Consider the phylogenetic trees below pertaining to three related species (A, B, and C) that share a common ancestor (last common ancestor, or LCA). The lineage leading to species A diverges before the divergence of species B and C.

For gene Z, gene duplications have occurred in all species. Define orthology and paralogy relationships for the different Z genes.

You have isolated a gene that is important for the production of milk and wish to study its regulation. You examine the genomes of human, mouse, dog, chicken, pufferfish, and yeast and note that all genomes except yeast have an orthologous gene.

What does the existence of orthologous genes in chicken and pufferfish tell you about the function of this gene?

You have isolated a gene that is important for the production of milk and wish to study its regulation. You examine the genomes of human, mouse, dog, chicken, pufferfish, and yeast and note that all genomes except yeast have an orthologous gene.

How would you identify the regulatory elements important for the expression of your isolated gene in mammary glands?

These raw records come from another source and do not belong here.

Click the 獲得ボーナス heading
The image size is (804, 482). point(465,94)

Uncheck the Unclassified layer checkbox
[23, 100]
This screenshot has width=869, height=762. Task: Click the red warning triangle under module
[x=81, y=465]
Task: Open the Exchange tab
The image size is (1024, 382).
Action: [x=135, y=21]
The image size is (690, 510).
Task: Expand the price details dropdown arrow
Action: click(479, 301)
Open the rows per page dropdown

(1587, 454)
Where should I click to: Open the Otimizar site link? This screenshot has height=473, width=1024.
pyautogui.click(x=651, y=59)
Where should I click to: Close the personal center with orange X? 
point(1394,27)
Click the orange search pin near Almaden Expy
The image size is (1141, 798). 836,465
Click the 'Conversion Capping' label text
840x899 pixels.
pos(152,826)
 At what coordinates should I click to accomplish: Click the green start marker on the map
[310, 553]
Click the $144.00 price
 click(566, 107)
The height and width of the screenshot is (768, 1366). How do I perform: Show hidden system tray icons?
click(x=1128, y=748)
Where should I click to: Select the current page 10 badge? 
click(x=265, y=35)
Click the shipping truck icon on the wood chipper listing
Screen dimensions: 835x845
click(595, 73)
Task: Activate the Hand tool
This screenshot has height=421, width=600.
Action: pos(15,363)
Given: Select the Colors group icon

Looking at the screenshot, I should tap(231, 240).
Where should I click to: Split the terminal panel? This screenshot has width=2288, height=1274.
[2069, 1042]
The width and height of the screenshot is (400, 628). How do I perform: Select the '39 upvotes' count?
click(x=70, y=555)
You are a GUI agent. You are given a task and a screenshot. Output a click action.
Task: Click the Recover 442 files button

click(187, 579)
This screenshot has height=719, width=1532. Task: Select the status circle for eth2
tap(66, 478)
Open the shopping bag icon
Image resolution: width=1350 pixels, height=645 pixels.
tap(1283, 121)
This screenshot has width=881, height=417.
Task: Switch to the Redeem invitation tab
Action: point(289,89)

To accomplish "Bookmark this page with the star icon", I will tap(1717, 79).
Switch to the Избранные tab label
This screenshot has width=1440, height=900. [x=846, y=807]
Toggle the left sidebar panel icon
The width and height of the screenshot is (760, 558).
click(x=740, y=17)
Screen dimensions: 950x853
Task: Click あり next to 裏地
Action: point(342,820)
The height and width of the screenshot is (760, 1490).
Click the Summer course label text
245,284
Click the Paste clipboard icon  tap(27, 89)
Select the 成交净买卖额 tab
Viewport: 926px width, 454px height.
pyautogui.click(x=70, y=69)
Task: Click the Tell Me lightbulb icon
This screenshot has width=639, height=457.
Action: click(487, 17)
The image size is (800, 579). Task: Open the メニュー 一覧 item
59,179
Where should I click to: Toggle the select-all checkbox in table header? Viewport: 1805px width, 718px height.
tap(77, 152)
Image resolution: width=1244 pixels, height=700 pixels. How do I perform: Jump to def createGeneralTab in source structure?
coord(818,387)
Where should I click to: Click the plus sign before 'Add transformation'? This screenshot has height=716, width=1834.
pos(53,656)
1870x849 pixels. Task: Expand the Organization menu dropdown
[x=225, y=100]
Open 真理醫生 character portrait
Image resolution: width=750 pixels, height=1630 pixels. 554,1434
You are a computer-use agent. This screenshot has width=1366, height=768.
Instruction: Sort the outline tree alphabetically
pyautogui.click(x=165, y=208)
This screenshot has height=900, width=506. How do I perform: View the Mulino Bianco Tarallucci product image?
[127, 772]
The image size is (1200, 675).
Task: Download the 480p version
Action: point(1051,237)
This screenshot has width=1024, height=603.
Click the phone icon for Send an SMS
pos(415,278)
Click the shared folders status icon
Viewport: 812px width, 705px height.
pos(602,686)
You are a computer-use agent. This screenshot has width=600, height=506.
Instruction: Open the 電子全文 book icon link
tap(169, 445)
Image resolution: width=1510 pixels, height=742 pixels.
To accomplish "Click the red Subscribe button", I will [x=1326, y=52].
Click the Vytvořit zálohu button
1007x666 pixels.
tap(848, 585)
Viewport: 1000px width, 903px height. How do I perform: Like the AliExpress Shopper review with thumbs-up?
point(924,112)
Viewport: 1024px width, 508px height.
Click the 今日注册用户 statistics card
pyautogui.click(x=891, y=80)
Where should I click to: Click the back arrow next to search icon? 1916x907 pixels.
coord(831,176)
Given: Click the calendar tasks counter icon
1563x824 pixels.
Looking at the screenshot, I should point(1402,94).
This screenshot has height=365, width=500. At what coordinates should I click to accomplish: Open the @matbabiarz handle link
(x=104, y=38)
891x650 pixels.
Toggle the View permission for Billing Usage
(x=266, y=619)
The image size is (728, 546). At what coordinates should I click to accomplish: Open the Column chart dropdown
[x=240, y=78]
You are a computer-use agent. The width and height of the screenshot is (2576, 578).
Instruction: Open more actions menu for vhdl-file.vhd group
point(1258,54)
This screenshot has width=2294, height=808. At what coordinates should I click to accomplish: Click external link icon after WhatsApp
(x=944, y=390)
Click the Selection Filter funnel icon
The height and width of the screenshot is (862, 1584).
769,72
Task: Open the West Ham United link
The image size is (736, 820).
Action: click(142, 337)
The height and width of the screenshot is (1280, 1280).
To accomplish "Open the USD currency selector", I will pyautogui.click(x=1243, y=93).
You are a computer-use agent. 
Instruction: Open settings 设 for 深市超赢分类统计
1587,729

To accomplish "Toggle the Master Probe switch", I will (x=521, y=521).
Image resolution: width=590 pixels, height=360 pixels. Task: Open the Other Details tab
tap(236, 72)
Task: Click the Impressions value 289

Symbiodinium minutum is a dinoflagellate with a genome size that encodes more than 40,000 protein-coding genes. In contrast, the genome of Plasmodium falciparum has only a little more than 5000 protein-coding genes. Both Symbiodinium and Plasmodium are members of the Alveolate lineage of eukaryotes. What might be the cause of such a wide variation in their genome sizes?

Substantial fractions of the genomes of many plants consist of segmental duplications; for example, approximately 40% of genes in the Arabidopsis genome are duplicated. How might you approach the functional characterization of such genes using reverse genetics?

A modification of the two-hybrid system, called the one-hybrid system, is used for identifying proteins that can bind specific DNA sequences. In this method, the DNA sequence to be tested, the bait, is fused to a TATA box to drive expression of a reporter gene. The reporter gene is often chosen to complement a mutant phenotype; for example, a HIS gene may be used in a his⁻ mutant yeast strain. A cDNA library is constructed with the cDNA sequences translationally fused to the GAL4 activation domain and transformed into this yeast strain. Diagram how trans-acting proteins that bind to cis-acting regulatory sequences can be identified using a one-hybrid screen.